TASK PROMPT: An identical transcription of the records is required.

(Stored data)
============

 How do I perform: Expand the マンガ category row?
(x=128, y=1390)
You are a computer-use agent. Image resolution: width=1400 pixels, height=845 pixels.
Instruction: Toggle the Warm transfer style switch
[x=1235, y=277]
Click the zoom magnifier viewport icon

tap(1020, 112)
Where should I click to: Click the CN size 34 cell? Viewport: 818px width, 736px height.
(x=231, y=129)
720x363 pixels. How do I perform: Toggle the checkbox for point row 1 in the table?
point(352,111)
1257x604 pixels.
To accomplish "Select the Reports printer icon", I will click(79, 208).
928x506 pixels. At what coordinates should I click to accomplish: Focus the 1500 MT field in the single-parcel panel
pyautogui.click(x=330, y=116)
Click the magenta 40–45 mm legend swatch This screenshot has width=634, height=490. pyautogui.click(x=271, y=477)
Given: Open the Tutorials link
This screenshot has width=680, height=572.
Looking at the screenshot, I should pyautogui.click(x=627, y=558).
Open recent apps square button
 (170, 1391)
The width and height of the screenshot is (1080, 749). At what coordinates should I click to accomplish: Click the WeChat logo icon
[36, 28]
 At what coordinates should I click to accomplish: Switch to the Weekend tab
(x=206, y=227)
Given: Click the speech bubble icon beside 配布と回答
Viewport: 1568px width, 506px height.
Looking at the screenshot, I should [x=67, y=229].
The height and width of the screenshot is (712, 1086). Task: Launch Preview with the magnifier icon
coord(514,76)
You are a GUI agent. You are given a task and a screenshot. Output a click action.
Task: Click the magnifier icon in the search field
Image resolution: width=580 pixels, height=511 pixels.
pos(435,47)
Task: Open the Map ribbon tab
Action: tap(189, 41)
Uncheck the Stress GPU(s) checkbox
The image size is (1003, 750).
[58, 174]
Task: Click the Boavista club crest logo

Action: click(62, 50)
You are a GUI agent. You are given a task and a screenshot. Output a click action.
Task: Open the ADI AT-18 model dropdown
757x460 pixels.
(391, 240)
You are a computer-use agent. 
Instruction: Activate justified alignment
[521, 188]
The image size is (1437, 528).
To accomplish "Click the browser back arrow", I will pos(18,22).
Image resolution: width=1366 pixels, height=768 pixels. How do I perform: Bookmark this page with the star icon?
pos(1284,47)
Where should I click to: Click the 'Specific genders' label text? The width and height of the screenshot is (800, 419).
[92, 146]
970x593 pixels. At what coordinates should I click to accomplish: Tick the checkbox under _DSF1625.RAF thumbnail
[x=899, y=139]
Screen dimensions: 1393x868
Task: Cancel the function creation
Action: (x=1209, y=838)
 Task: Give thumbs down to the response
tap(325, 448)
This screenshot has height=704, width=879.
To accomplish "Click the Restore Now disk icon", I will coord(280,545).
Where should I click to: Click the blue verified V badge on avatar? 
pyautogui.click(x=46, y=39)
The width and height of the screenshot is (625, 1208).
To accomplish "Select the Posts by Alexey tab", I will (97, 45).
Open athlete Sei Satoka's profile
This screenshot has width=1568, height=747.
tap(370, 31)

============

RESULT OF THE EXERCISE:
 How do I perform: Expand the マンガ category row?
(x=128, y=1390)
You are a computer-use agent. Image resolution: width=1400 pixels, height=845 pixels.
Instruction: Toggle the Warm transfer style switch
[x=1235, y=277]
Click the zoom magnifier viewport icon

tap(1020, 112)
Where should I click to: Click the CN size 34 cell? Viewport: 818px width, 736px height.
(x=231, y=129)
720x363 pixels. How do I perform: Toggle the checkbox for point row 1 in the table?
point(352,111)
1257x604 pixels.
To accomplish "Select the Reports printer icon", I will click(79, 208).
928x506 pixels. At what coordinates should I click to accomplish: Focus the 1500 MT field in the single-parcel panel
pyautogui.click(x=330, y=116)
Click the magenta 40–45 mm legend swatch This screenshot has width=634, height=490. pyautogui.click(x=271, y=477)
Given: Open the Tutorials link
This screenshot has width=680, height=572.
Looking at the screenshot, I should pyautogui.click(x=627, y=558).
Open recent apps square button
 (170, 1391)
The width and height of the screenshot is (1080, 749). At what coordinates should I click to accomplish: Click the WeChat logo icon
[36, 28]
 At what coordinates should I click to accomplish: Switch to the Weekend tab
(x=206, y=227)
Given: Click the speech bubble icon beside 配布と回答
Viewport: 1568px width, 506px height.
Looking at the screenshot, I should [x=67, y=229].
The height and width of the screenshot is (712, 1086). Task: Launch Preview with the magnifier icon
coord(514,76)
You are a GUI agent. You are given a task and a screenshot. Output a click action.
Task: Click the magnifier icon in the search field
Image resolution: width=580 pixels, height=511 pixels.
pos(435,47)
Task: Open the Map ribbon tab
Action: tap(189, 41)
Uncheck the Stress GPU(s) checkbox
The image size is (1003, 750).
[58, 174]
Task: Click the Boavista club crest logo

Action: click(62, 50)
You are a GUI agent. You are given a task and a screenshot. Output a click action.
Task: Open the ADI AT-18 model dropdown
757x460 pixels.
(391, 240)
You are a computer-use agent. 
Instruction: Activate justified alignment
[521, 188]
The image size is (1437, 528).
To accomplish "Click the browser back arrow", I will pos(18,22).
Image resolution: width=1366 pixels, height=768 pixels. How do I perform: Bookmark this page with the star icon?
pos(1284,47)
Where should I click to: Click the 'Specific genders' label text? The width and height of the screenshot is (800, 419).
[92, 146]
970x593 pixels. At what coordinates should I click to accomplish: Tick the checkbox under _DSF1625.RAF thumbnail
[x=899, y=139]
Screen dimensions: 1393x868
Task: Cancel the function creation
Action: (x=1209, y=838)
 Task: Give thumbs down to the response
tap(325, 448)
This screenshot has height=704, width=879.
To accomplish "Click the Restore Now disk icon", I will coord(280,545).
Where should I click to: Click the blue verified V badge on avatar? 
pyautogui.click(x=46, y=39)
The width and height of the screenshot is (625, 1208).
To accomplish "Select the Posts by Alexey tab", I will (97, 45).
Open athlete Sei Satoka's profile
This screenshot has width=1568, height=747.
tap(370, 31)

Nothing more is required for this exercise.